STATED EXERCISE - List each line below that contains the string "status", copying every such line in full. Case counts.

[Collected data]

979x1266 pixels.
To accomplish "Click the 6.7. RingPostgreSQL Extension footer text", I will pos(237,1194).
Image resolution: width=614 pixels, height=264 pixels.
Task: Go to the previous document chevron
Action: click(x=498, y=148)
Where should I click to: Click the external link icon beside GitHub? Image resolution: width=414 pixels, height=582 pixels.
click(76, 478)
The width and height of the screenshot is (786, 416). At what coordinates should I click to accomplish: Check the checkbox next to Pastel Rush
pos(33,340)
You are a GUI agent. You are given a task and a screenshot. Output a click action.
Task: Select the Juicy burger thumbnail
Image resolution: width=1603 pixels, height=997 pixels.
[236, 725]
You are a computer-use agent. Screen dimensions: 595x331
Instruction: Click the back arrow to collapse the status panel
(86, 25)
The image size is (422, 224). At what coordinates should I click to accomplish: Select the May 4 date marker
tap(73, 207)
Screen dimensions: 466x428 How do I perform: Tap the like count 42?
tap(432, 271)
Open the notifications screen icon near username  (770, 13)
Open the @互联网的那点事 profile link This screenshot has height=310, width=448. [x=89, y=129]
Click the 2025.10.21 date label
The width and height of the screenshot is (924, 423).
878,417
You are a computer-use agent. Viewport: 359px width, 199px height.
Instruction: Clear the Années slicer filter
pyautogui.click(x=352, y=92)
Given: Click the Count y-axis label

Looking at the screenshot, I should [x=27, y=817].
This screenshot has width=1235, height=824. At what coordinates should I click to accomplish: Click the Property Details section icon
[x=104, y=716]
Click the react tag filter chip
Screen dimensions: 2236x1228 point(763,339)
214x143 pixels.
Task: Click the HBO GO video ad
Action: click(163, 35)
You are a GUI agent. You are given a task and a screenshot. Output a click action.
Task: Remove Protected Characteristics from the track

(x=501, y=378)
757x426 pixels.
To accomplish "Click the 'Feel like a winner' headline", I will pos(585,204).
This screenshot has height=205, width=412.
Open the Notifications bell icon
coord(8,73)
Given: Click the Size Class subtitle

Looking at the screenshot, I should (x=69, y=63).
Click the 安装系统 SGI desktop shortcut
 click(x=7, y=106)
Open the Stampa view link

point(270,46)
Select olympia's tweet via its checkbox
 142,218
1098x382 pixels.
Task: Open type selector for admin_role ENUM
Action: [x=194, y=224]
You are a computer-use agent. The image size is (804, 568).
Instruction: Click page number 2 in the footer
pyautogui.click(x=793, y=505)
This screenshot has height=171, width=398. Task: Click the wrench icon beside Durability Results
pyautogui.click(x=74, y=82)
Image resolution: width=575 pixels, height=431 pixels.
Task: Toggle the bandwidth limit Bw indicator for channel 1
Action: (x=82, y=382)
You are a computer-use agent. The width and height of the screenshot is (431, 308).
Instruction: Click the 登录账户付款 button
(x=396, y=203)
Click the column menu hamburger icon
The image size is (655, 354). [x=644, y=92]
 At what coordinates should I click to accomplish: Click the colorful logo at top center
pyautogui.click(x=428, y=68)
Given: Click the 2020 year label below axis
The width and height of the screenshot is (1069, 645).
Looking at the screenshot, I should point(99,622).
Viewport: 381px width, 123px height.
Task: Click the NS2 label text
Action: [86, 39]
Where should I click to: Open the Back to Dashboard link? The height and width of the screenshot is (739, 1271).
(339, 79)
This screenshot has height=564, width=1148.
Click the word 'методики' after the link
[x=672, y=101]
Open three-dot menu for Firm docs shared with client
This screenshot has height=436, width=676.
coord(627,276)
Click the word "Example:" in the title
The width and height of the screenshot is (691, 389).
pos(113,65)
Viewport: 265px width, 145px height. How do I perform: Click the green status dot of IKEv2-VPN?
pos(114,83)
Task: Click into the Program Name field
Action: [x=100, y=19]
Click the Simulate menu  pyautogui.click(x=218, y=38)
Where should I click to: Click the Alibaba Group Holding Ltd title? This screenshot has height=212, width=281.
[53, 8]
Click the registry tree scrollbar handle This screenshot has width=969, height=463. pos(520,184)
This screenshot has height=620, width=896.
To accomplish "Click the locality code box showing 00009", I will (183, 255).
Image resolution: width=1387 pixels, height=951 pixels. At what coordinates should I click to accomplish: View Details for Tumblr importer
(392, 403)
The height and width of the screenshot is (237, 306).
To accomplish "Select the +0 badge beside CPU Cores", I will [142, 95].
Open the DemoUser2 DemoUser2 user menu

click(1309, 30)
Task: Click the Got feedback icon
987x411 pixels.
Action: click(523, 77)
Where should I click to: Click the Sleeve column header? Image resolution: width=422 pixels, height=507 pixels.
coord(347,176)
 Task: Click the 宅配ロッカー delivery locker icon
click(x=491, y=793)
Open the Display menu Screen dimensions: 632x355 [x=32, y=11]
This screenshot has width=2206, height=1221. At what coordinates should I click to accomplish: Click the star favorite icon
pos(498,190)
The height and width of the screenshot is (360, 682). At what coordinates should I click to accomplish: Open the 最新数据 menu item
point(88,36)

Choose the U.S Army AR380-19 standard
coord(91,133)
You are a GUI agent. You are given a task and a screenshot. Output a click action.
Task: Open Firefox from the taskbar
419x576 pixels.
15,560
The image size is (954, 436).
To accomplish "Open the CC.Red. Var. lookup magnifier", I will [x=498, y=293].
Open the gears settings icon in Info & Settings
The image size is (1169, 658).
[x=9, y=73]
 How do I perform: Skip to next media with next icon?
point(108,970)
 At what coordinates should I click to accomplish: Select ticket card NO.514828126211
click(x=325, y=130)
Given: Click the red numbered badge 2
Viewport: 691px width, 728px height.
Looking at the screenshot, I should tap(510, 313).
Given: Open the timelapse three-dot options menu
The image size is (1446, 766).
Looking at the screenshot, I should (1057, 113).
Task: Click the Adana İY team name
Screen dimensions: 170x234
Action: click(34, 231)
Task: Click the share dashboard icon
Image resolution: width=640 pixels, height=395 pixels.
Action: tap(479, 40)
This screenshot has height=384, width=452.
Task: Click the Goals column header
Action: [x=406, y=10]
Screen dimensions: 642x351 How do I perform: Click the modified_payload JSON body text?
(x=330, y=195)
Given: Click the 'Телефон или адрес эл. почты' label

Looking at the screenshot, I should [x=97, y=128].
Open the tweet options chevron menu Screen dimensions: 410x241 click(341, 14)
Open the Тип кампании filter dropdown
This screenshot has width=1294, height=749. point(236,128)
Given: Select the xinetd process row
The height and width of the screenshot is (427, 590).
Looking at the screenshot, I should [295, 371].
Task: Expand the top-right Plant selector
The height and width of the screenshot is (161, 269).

FINAL RESULT -
Instruction: Click the back arrow to collapse the status panel
Viewport: 265px width, 145px height. How do I perform: Click the green status dot of IKEv2-VPN?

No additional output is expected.